When I assumed my responsibilities as the new Regional Director for WHO’s South-East Asia in 2014, to highlight the urgency needed to deal with this issue, I made AMR one of my flagship priorities for the Region. Identifying flagship priorities allows us to focus our resources to achieve clear deliverables, and to support countries to develop and implement realistic work plans.
At the international level too, strong and sustained actions have been taken, and the momentum continues.
In May 2015, the 68th World Health Assembly endorsed a resolution making it mandatory for member countries to align national action plans with the global standard by May 2017. WHO published the Global Action Plan on Antimicrobial Resistance to guide Member States in the development of their national action plans. At the UN General Assembly later this year a resolution on AMR is expected to be adopted. Concurrently, the commitment by G7 countries in Berlin in 2015, to promote the AMR agenda will likely be cemented at the G7 summit later this year in Tokyo.
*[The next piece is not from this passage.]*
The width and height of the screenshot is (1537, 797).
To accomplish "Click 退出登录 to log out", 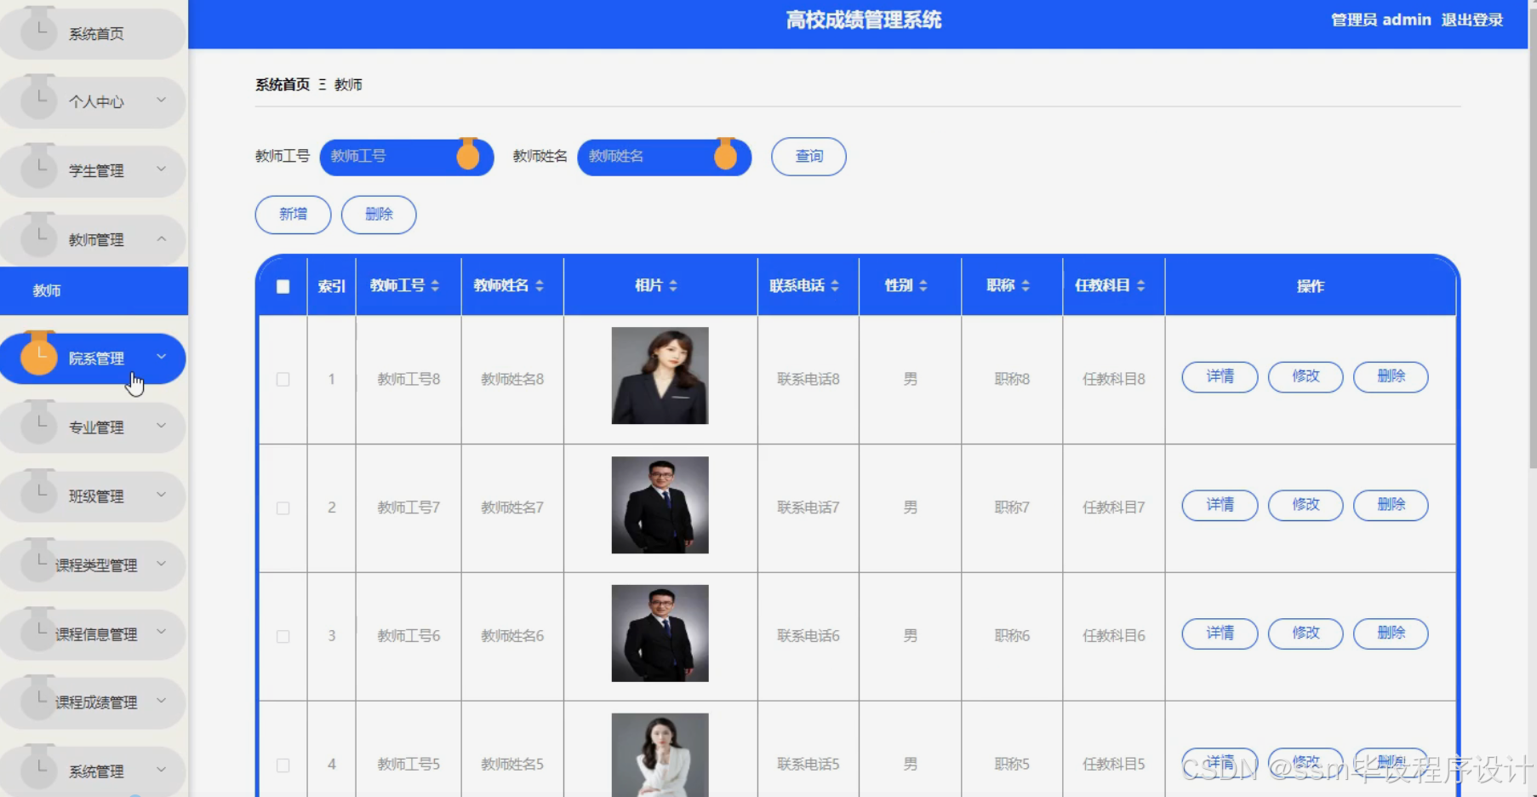I will click(1472, 20).
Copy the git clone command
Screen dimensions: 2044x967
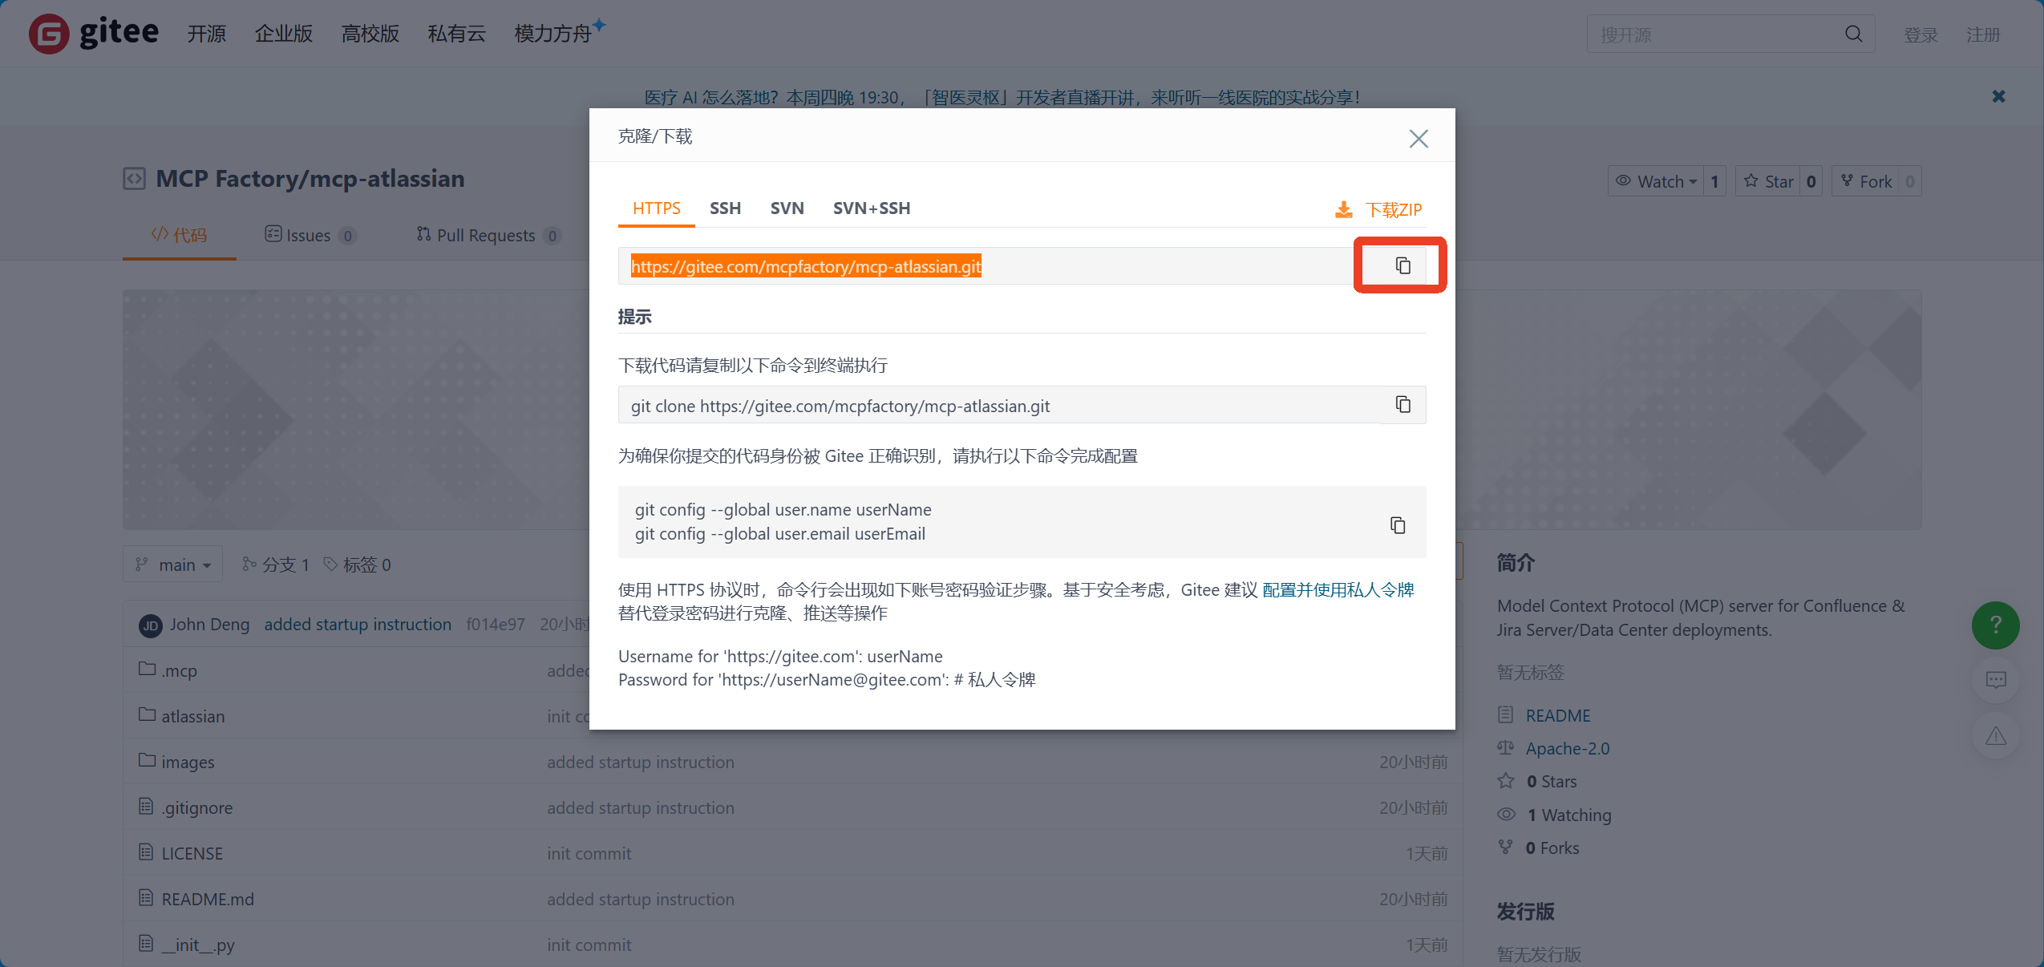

Ladies and gentlemen, we know the problem. We have committed ourselves to deal with it. International attention in AMR has crystallized and global commitment is at its highest. And now, more than ever, is the time to start taking concrete actions on the ground; to walk the talk.
In this context, I applaud India’s leadership in combating AMR. This meeting on AMR-related public health challenges and priorities will contribute to the development and implementation of national action plans in the Region – plans that will assess risks associated with AMR, as well as our response capacities. Since we cannot anticipate what pathogens may evolve, and on what scale they could harm, this planning will be vital. The meeting also provides an opportunity to renew commitments to the global agenda outlined in the World Health Assembly Resolution. Vigilance, risk assessment and risk management is the key.
The key strategy is to have a holistic and multi-sectoral “one health” strategy. AMR cannot be dealt with by the health sector alone. In addition to easy access to medicines and over prescription, antibiotics use is on the rise in the animal and agriculture sectors. Therefore one of the key strategies in the Global Action Plan is to “optimize the use of antimicrobial medicines in human and animal health.” To do this, strong coordination is needed among all sectors, including veterinary medicine, agriculture, and human. Given the multi-sectoral nature of AMR, the presence of the Ministry of Agriculture, FAO and OIE is vital and welcomed. We are inspired by the presence of the Honorable Ministers of Bhutan and Nepal. We are encouraged to see Permanent Secretaries of Health, many experts from countries of our Region and beyond, including France, Japan, the Netherlands, the UK and the US. It is indeed an opportunity to collectively develop meaningful and practical next steps in the fight against AMR. I urge you all to work together to take forward this momentum, both at this meeting and thereafter.
The stakes are high. We must guard our health security and fight Antimicrobial Resistance; we can only do it together. Ladies and Gentleman, I wish the meeting all success.